A new tablet application that has a virtual version of typical hazards found in an underground mining workplace is being developed and tested at Edith Cowan University.
Called RiskSpotter, the risk awareness training tool will have pictures of an underground mine site and the hazards that come with it, along with training materials to tackle those hazards.
The pictures will be of ‘real life’ work areas and scenarios to which the user can relate.
Chief investigator at the Centre for Innovative Practice at Edith Cowan University Dr Susanne Bahn said the app will be tested on Western Australian hard rock mine sites and aims to make it available for the industry next year.
“It’s trying to use a bit of game technology – you touch the screen where you think there might be a (workplace) problem and make some decisions and then you’re scored along the way,” she said.
“What the mining companies are saying is that they can see that the tablet-game could be played while miners are flying up to the sites because it could be loaded on the tablets on the back of the seats of the plane.

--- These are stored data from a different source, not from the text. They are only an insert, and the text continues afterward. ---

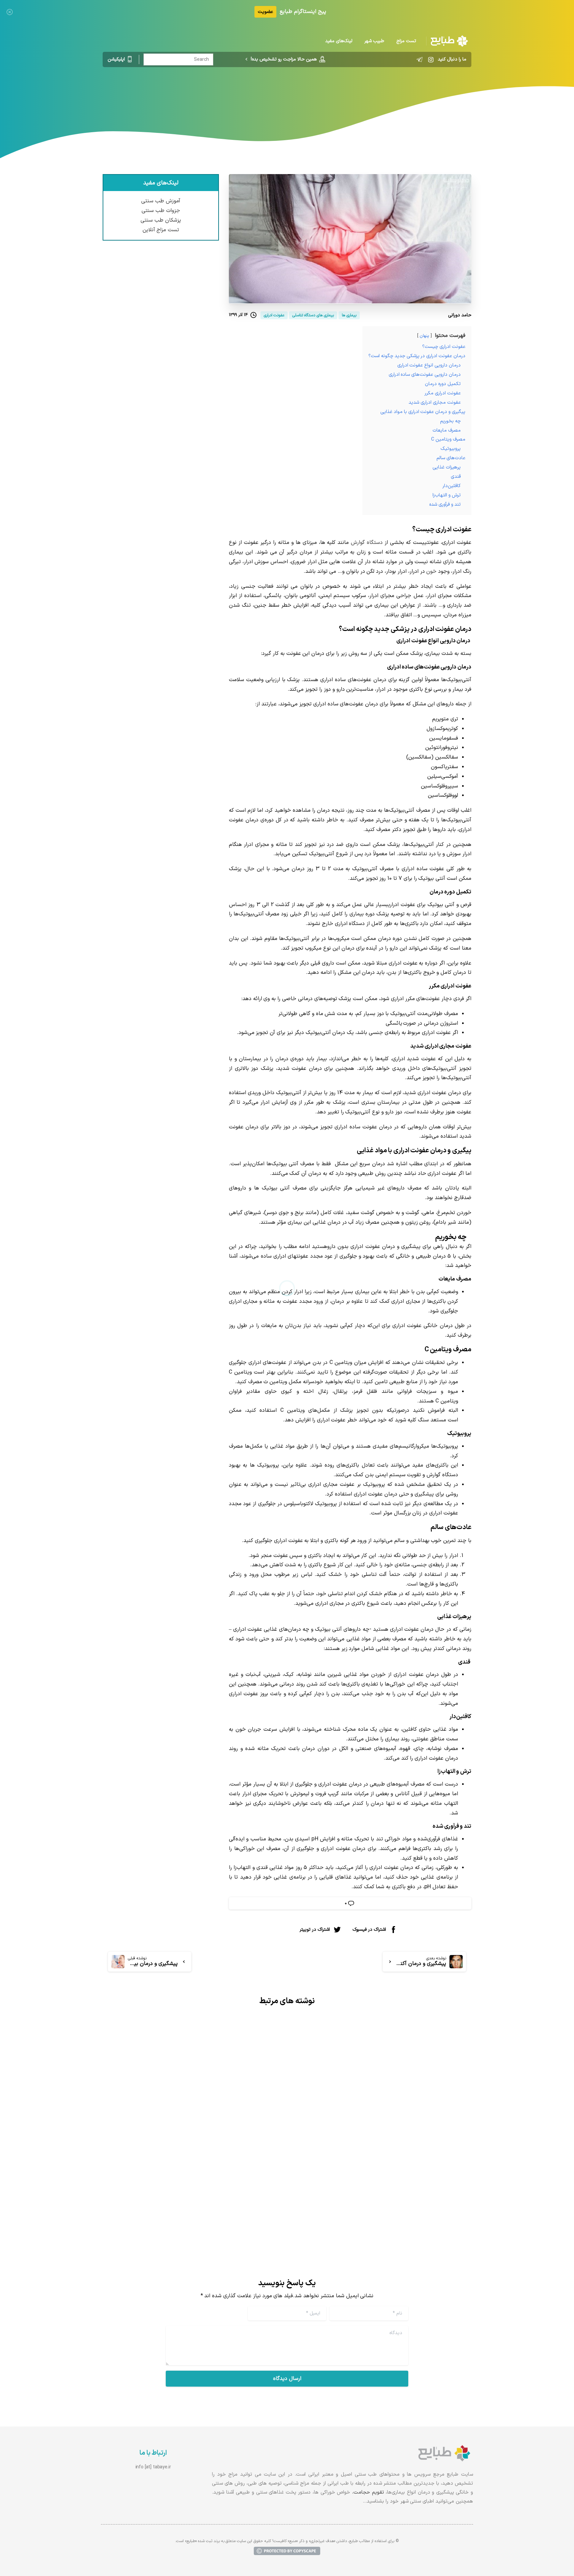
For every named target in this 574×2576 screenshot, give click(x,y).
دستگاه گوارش (367, 543)
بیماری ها (381, 95)
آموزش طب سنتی (160, 201)
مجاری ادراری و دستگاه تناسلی (331, 95)
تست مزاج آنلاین (161, 230)
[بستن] (9, 12)
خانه (404, 95)
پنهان (424, 336)
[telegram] (419, 59)
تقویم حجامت (368, 2492)
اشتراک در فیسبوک (369, 1929)
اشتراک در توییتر (315, 1929)
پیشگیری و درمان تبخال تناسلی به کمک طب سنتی (196, 2158)
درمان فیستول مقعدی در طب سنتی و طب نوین (390, 2177)
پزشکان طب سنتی (161, 220)
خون (431, 571)
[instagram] (430, 59)
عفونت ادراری (276, 95)
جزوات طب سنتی (161, 211)
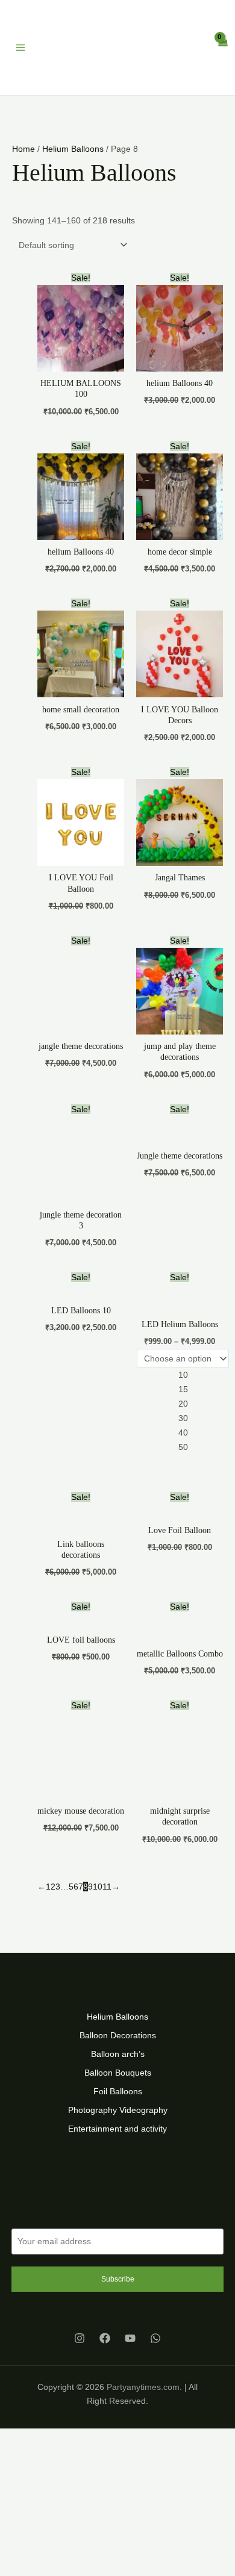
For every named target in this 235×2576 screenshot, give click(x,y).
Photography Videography (118, 2079)
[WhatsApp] (155, 2306)
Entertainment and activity (117, 2098)
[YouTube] (130, 2306)
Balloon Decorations (118, 2004)
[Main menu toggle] (20, 32)
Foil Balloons (117, 2060)
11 (106, 1855)
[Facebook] (104, 2306)
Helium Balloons (73, 117)
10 (97, 1855)
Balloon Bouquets (117, 2041)
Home (23, 117)
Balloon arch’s (118, 2022)
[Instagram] (79, 2306)
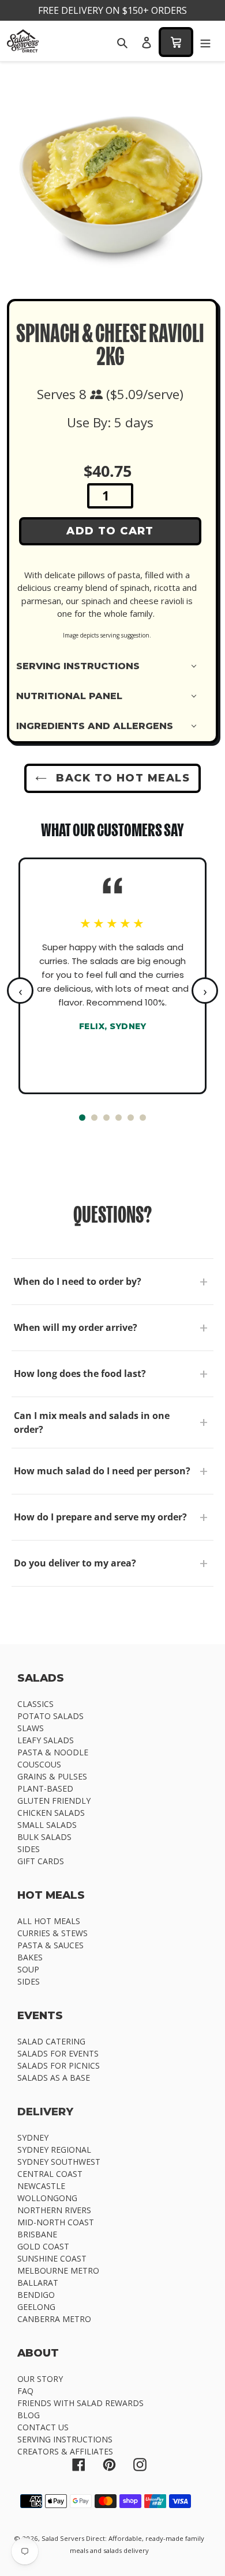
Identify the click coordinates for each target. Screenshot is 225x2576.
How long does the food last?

“We’re running it in three underground sites. Three hundred underground miners will test it and then we’ll track the health and safety statistics.”
She added she will be testing users’ scores to track any improvements, the ABC reported.
The app can also help in accident investigation. Accident photographs can be uploaded into RiskSpotter with the hazards controls attached.
This can be used to train workers to perform tasks correctly to avoid the incidents.